### [Job]
Please render every line of the items below as a JSON list of strings, with one string per line and blank lines left out.

### [Records shown]
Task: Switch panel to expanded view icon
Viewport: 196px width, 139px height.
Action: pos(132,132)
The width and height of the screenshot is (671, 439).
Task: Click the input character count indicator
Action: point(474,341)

### [The output]
[
  "Task: Switch panel to expanded view icon",
  "Viewport: 196px width, 139px height.",
  "Action: pos(132,132)",
  "The width and height of the screenshot is (671, 439).",
  "Task: Click the input character count indicator",
  "Action: point(474,341)"
]